#  > GELUID FORA >  > RECORDING & BROADCAST FORUM - FOTO'S >  >  Microfoon Fout!?

## Timmehh

Hallo iedereen,

Mijn naam is Tim.

Mijn probleem is dat ik een microfoon heb, 'Shure C608'.
Maar als ik iets met deze microfoon opneem is het geluid heel minimaal.
Je hoort mij wel maar het geluid is heel zacht, zodra ik dichtbij ga hoor je me goed maar als ik de microfoon 5 cm van mijn mond hou is het geluid echt heel zacht.

Zou iemand mij hier misschien mee kunnen helpen.
Alvast bedankt.

Met vriendelijk groet,
Tim

----------


## djspeakertje

Welke apparaten gebruik je om het geluid op te nemen?


Daan

----------


## Timmehh

Het enige wat ik nu gebruik is Audacity..

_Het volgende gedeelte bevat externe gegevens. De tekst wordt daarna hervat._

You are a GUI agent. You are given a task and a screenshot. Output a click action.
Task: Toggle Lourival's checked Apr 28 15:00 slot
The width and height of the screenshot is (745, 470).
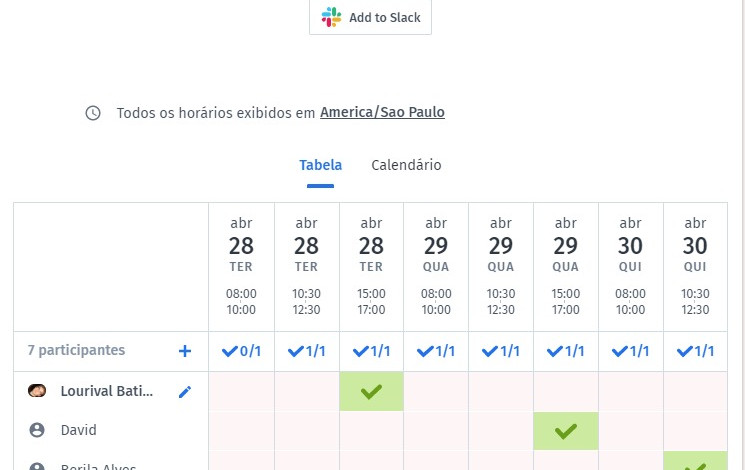[x=371, y=392]
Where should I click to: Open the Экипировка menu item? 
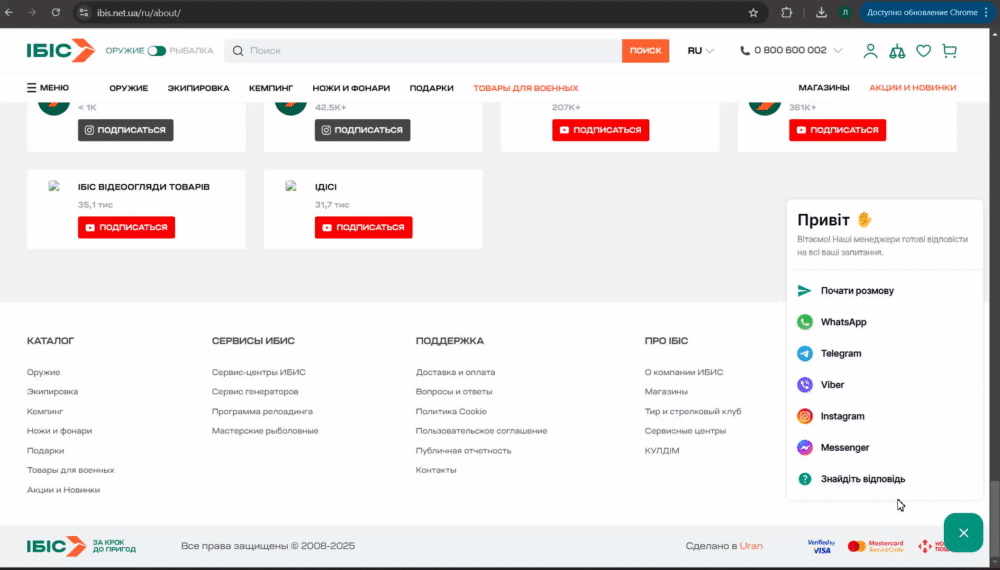[x=198, y=88]
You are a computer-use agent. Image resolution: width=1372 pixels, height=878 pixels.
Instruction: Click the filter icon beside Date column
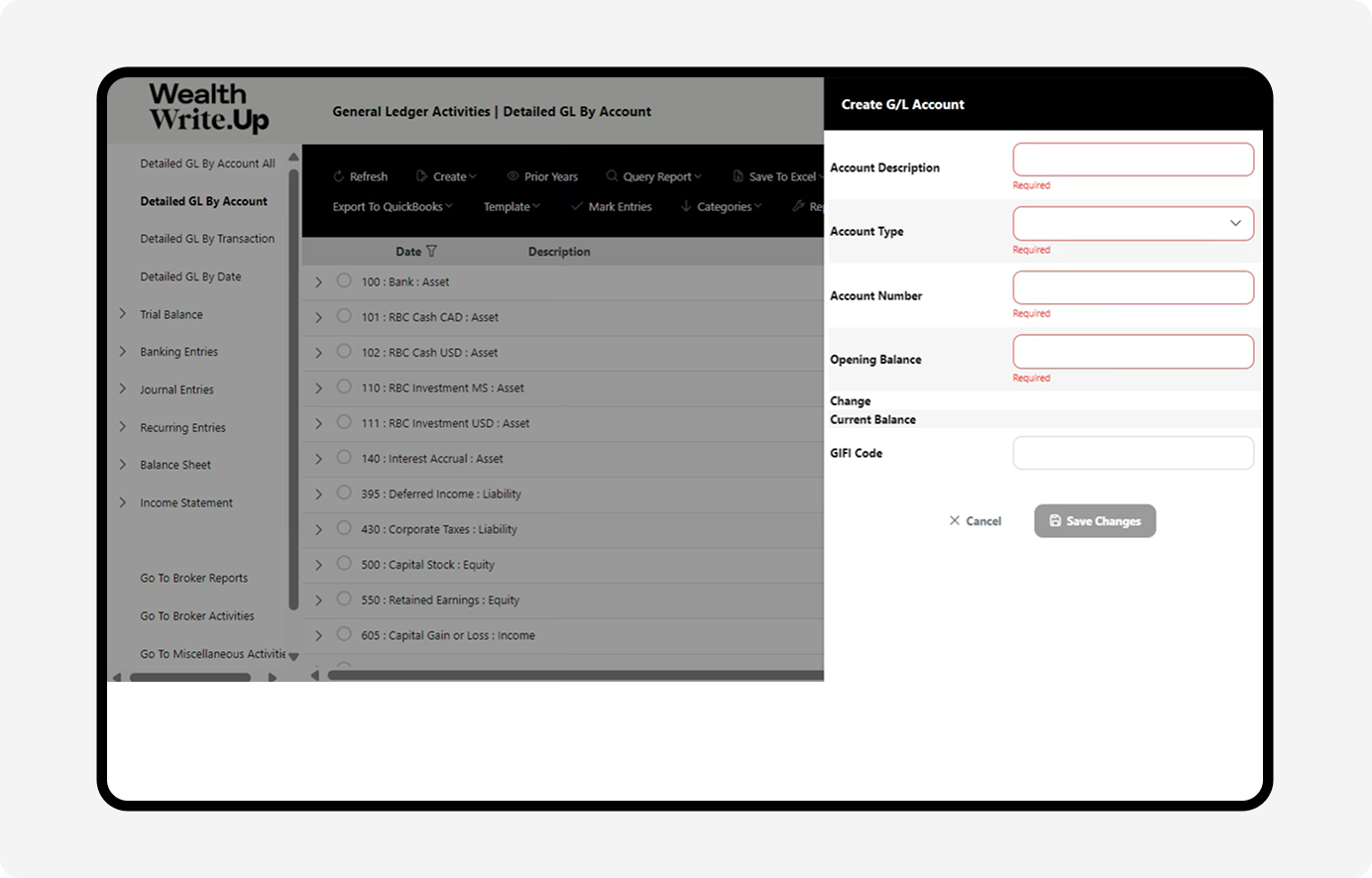point(431,252)
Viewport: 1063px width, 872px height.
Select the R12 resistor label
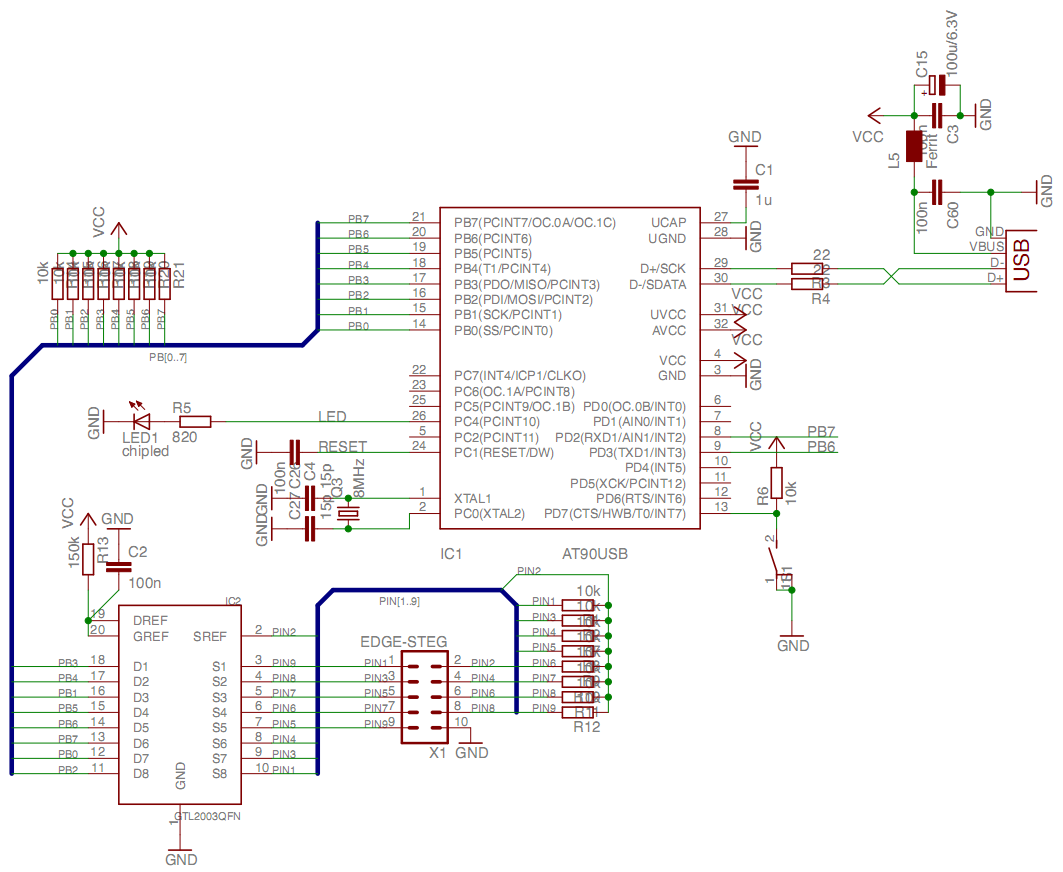586,727
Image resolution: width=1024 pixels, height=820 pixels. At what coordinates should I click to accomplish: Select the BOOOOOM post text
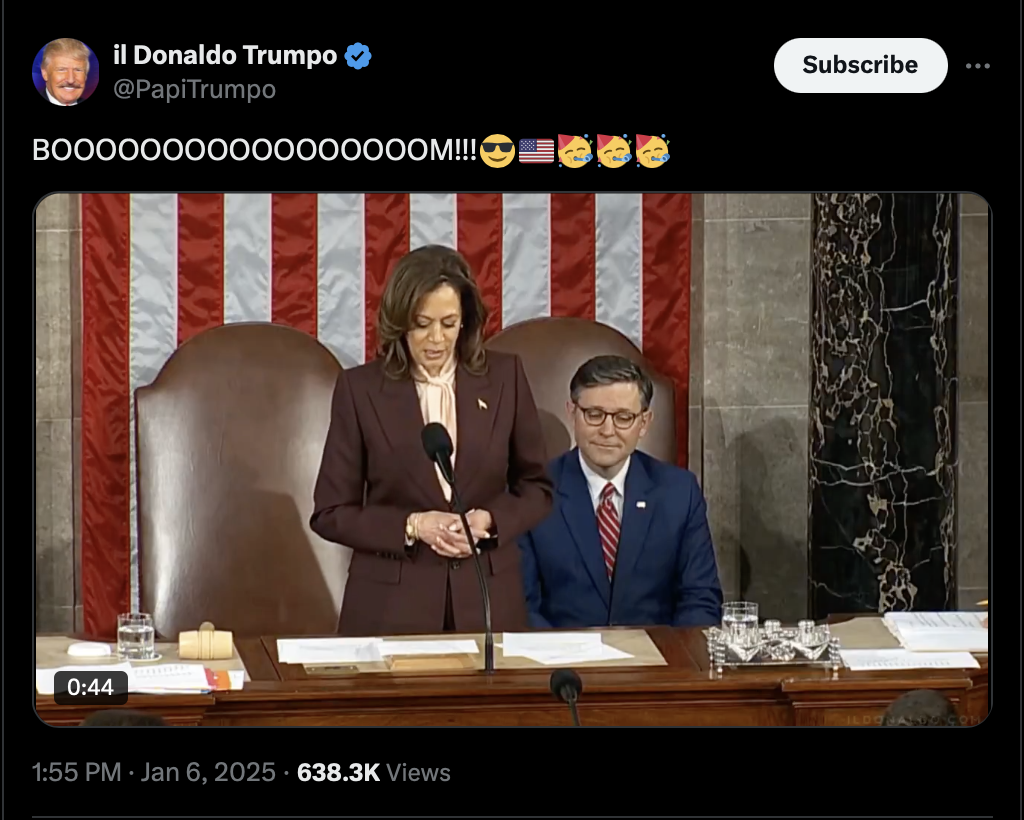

Ik weet niet of dit voldoende zal zijn.

----------


## djspeakertje

Hoe heb je microfoon aangesloten op je computer?

----------


## Timmehh

Op mijn geluidskaart achter op mn computer, roze/rode ingang...

----------


## djspeakertje

Dat verklaart een boel. Een microfoonsignaal is een heel zacht signaal, en de meeste standaard geluidskaarten zijn niet in staat om dat signaal genoeg te versterken voordat het digitaal gemaakt wordt. In dit geval heb je twee oplossingen; je koopt een interface (geluidskaart) met een microfoonvoorversterker, waardoor het signaal wel sterk genoeg wordt, of je koopt een nieuwe "USB" microfoon die je via USB direct op de computer aan kan sluiten. Als je de microfoon ook in andere situaties gebruikt dan thuis is de eerste optie makkelijk, omdat je je eigen microfoon gewoon overal kan gebruiken, als je een USB microfoon aanschaft kan je voor onder de 100 euro een microfoon aanschaffen die kwalitatief een stuk beter is dan je huidige microfoon.


Daan

----------


## Timmehh

Dus als je een van de twee zou moeten kiezen zou je voor een usb microfoon gaan neem ik aan?

----------


## RonaldH

Kijk hier eens: http://www.hobby-hour.com/electronic...microphone.php en dan bij "connecting dynamic microphones".

----------


## laserguy

Meestal kun je in de software van de driver van de geluidskaart ergens een boost van +20 dB geven op het microfoonkanaal. Dat helpt al heel veel. Helaas zit er ook dikwijls dan een pak meer ruis bij. Een goeie externe geluidskaart met goeie microfooningang is dan toch wel aan te bevelen.

----------